Так сидел он, постепенно приходя в себя. А в вагоне между тем бушевал скандал. Было тесно, душно и бестолково. Что-то отчаянно кричала проводница. Постепенно до него дошло, что кричит она ему. Он поднял голову и огляделся. Весь проход был завален всяческим скарбом, на котором в живописных позах расположился целый табор.
Проводница, размахивая флажком, кричала ему, чтобы он покараулил ее купе, пока она сходит за бригадиром. Цыгане с интересом вертели головами, разглядывая поочередно Егорова и проводницу, и деловито обменивались впечатлениями. Все двери в купе были наглухо задраены, как видно, остальные пассажиры затаились и ждали, что будет.

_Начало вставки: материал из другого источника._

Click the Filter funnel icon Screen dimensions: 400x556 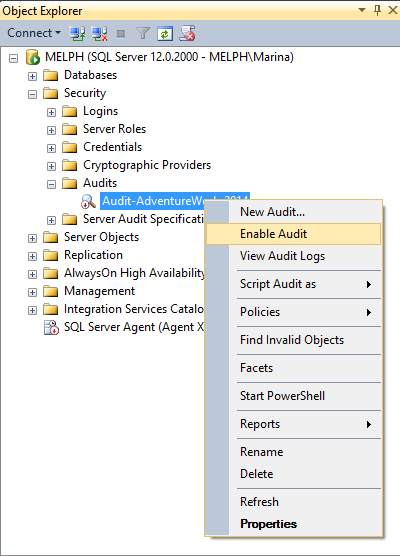click(143, 33)
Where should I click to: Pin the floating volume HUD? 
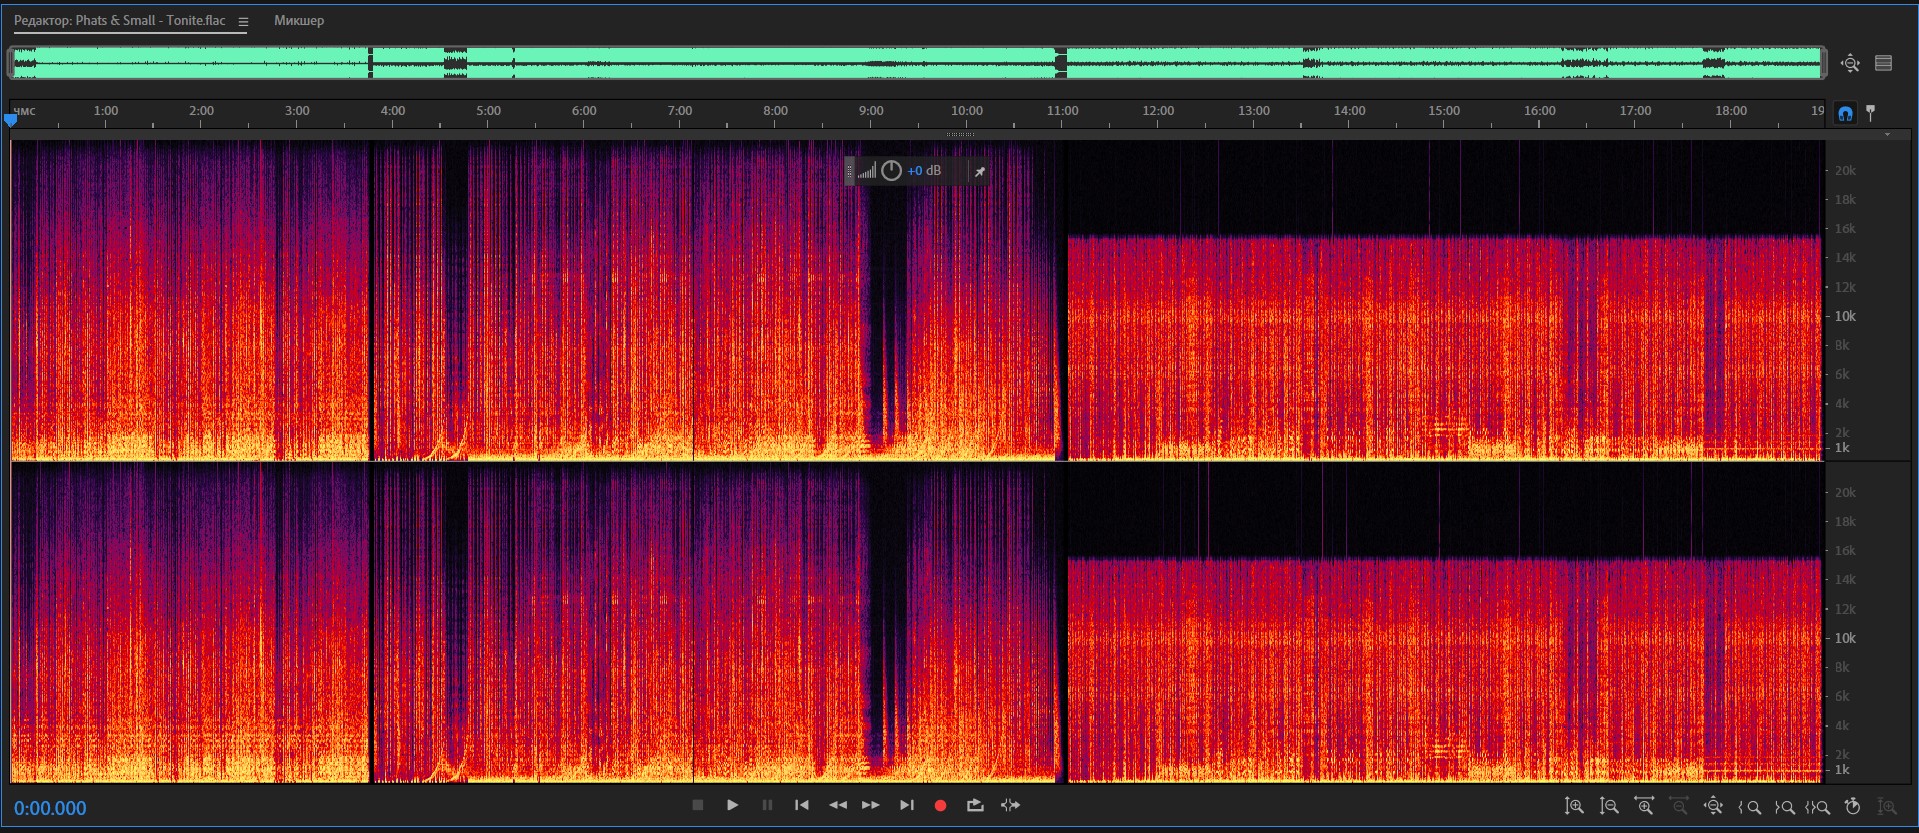pos(980,171)
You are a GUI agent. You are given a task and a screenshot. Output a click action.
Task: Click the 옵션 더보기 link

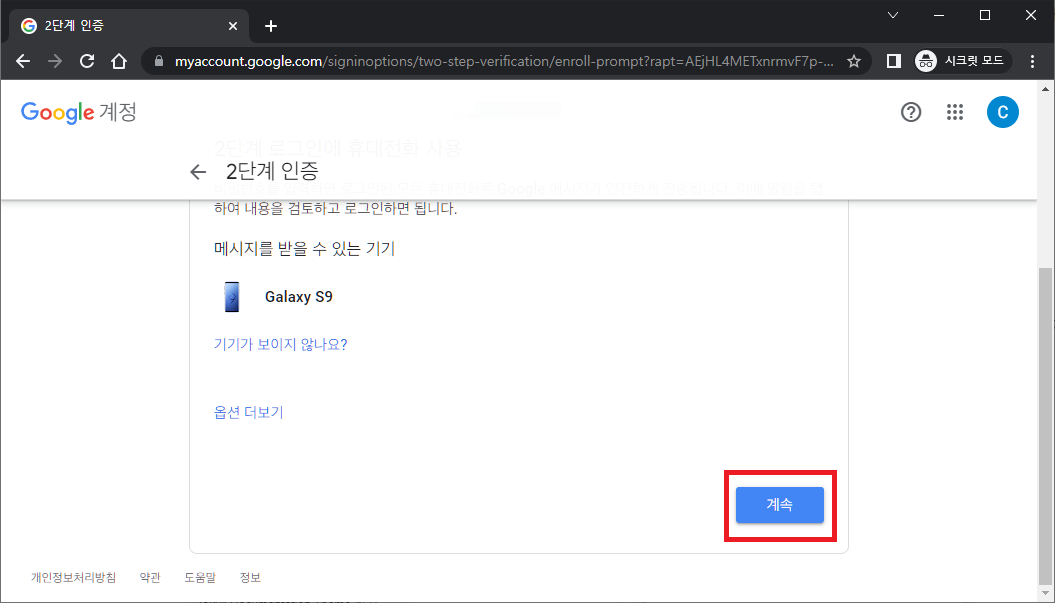click(248, 412)
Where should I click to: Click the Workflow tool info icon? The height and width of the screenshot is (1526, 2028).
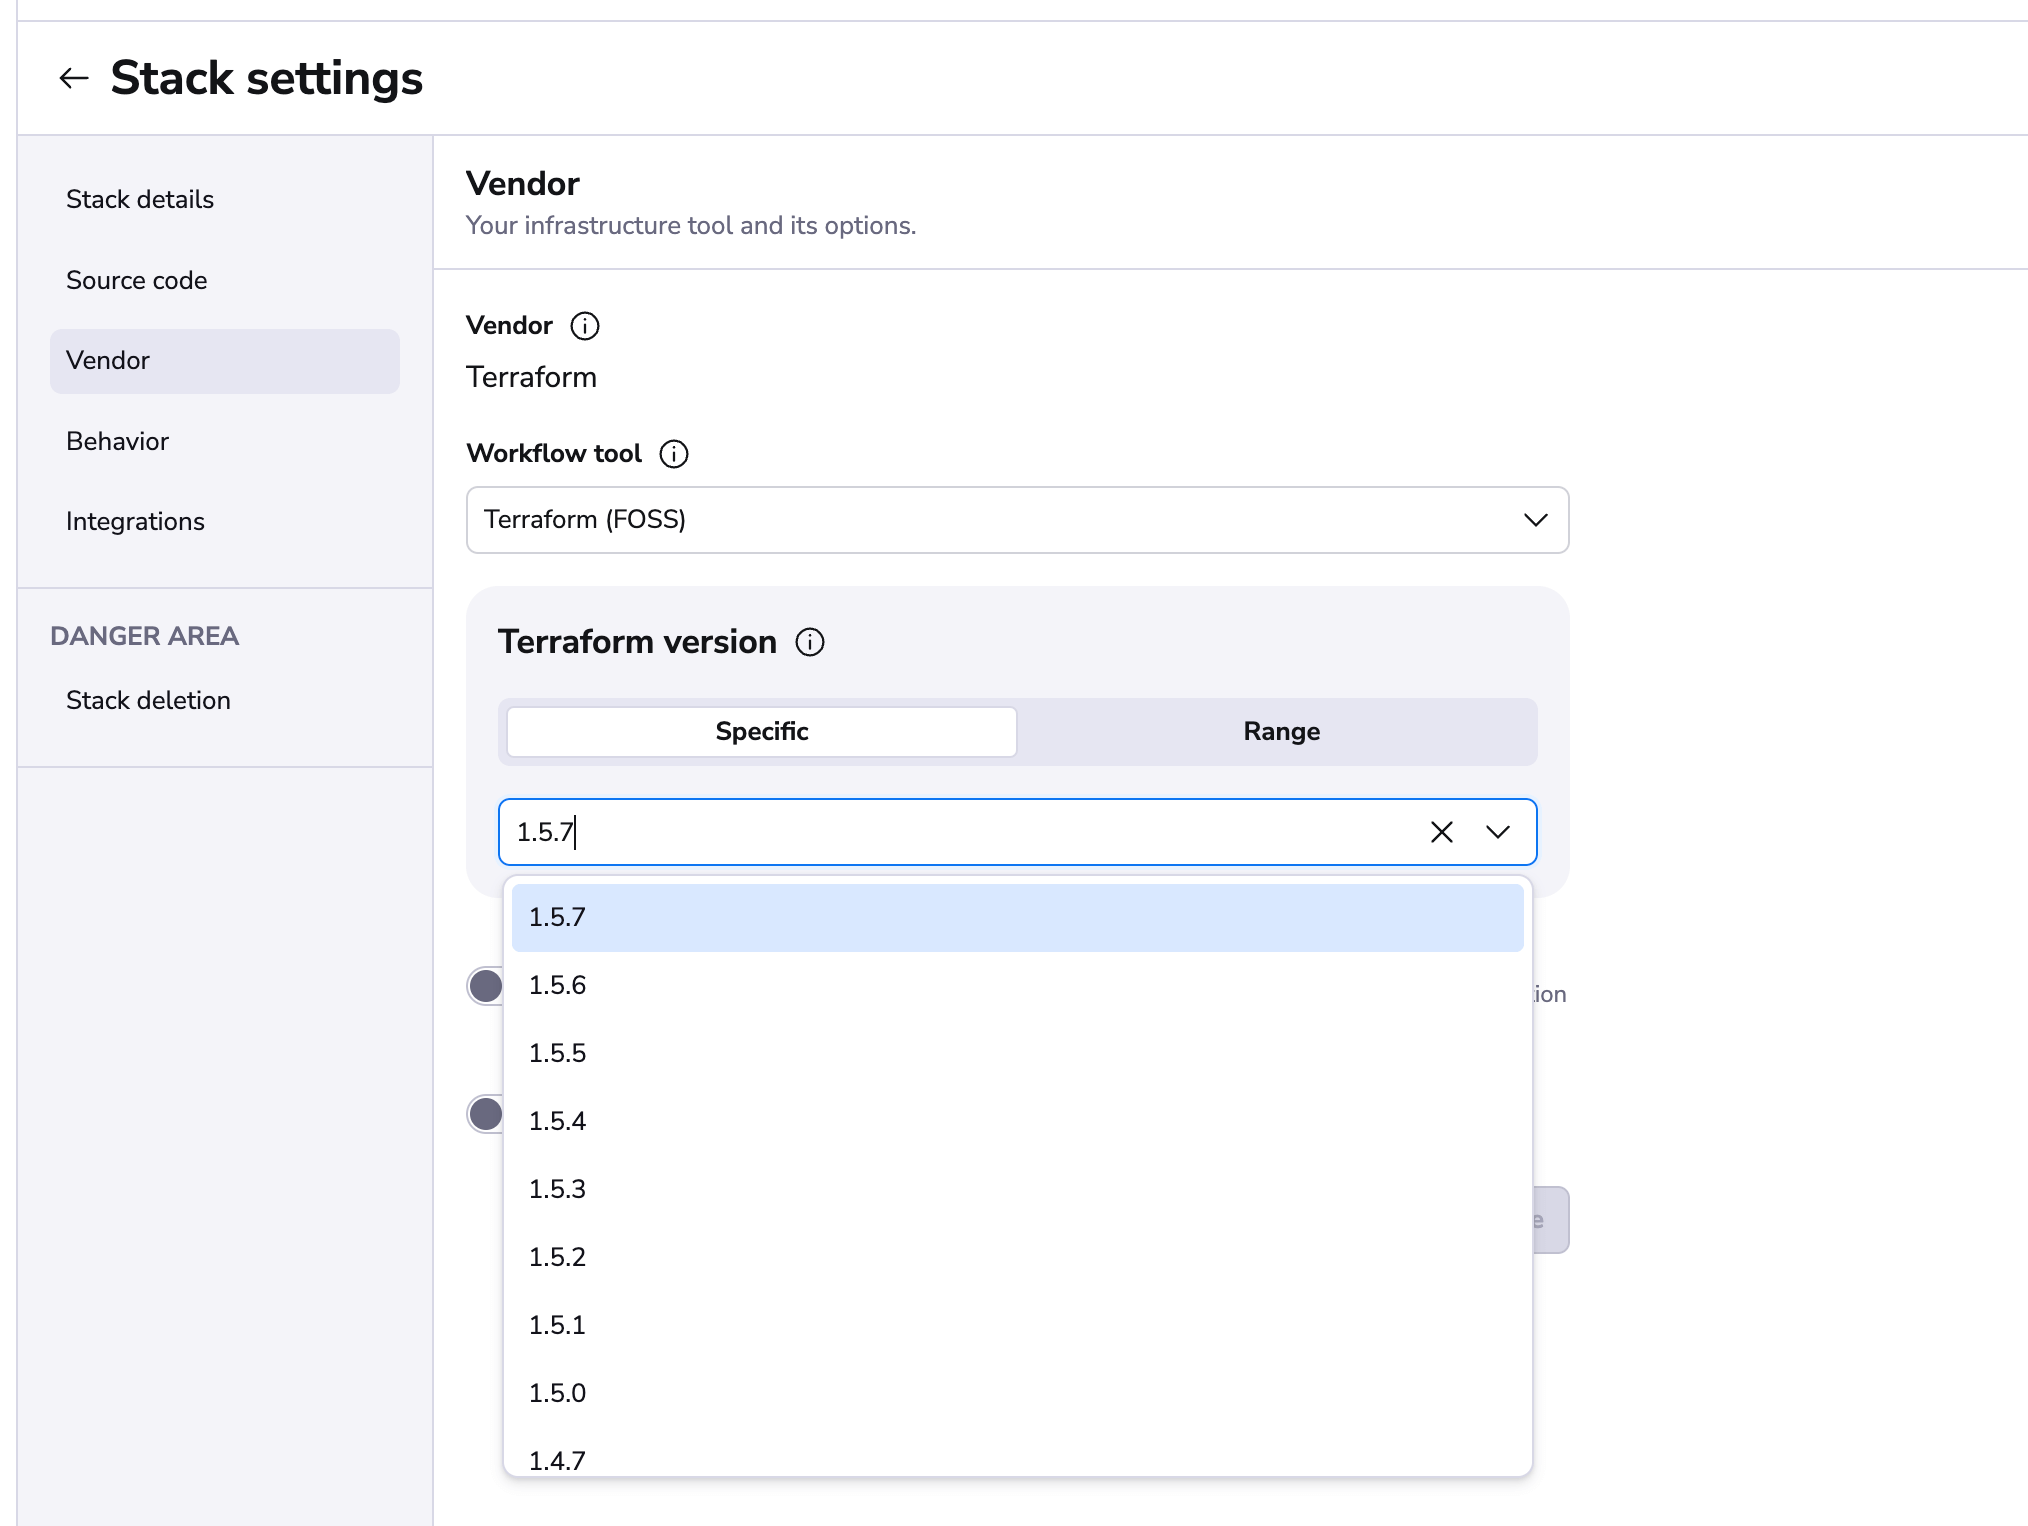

Явился бригадир со своей свитой. Он решительно взялся за дело, то есть начальственным тоном приказал цыганам немедленно освободить проход и занять свои места. Они выслушали его с интересом и вопросительно уставились на черного заросшего старика в мичманке, с золотой серьгой в правом ухе. Он издал некий гортанный звук, отчего весь табор пришел в смятение и учинил какую-то бестолковую возню, отдаленно напоминающую чехарду. Бригадир бешено засвистел в свисток, цыган в мичманке взял слово и очень вежливо объяснил бригадиру, что занять свои места никто из них не может, потому что все билеты они отдали проводнице и теперь никто не знает своих мест. Тогда бригадир потребовал хотя бы освободить проход от вещей. Цыган в мичманке повторил свой гортанный клич, табор снова пришел в движение, и проход был очищен. Потом начался очень долгий и сложный процесс расселения. Цыган, не считая детей, оказалось намного больше, чем мест, но выделить лишних было практически невозможно, потому что цыгане просто не могли сидеть на одном месте. Они все время вскакивали и устремлялись в соседнее купе узнать, или разведать, или помочь ближнему, и в какое бы купе ни заходил бригадир, туда сразу же устремлялся весь табор, и поднимались гвалт и бестолочь. Все это длилось, пока измученный бригадир вдруг с удивлением не обнаружил ребенка, который мирно играет его бригадирской планшеткой, другой ребенок гордо марширует по проходу в бригадирской фуражке на затылке, а в купе проводницы цыгане пьют холодный чай и крутят всевозможные гайки и ручки. Проводница заплакала и закричала на бригадира, тот закричал на свою свиту, те закричали на детей. Табор с интересом наблюдал за этой пантомимой. Егорову стало смешно.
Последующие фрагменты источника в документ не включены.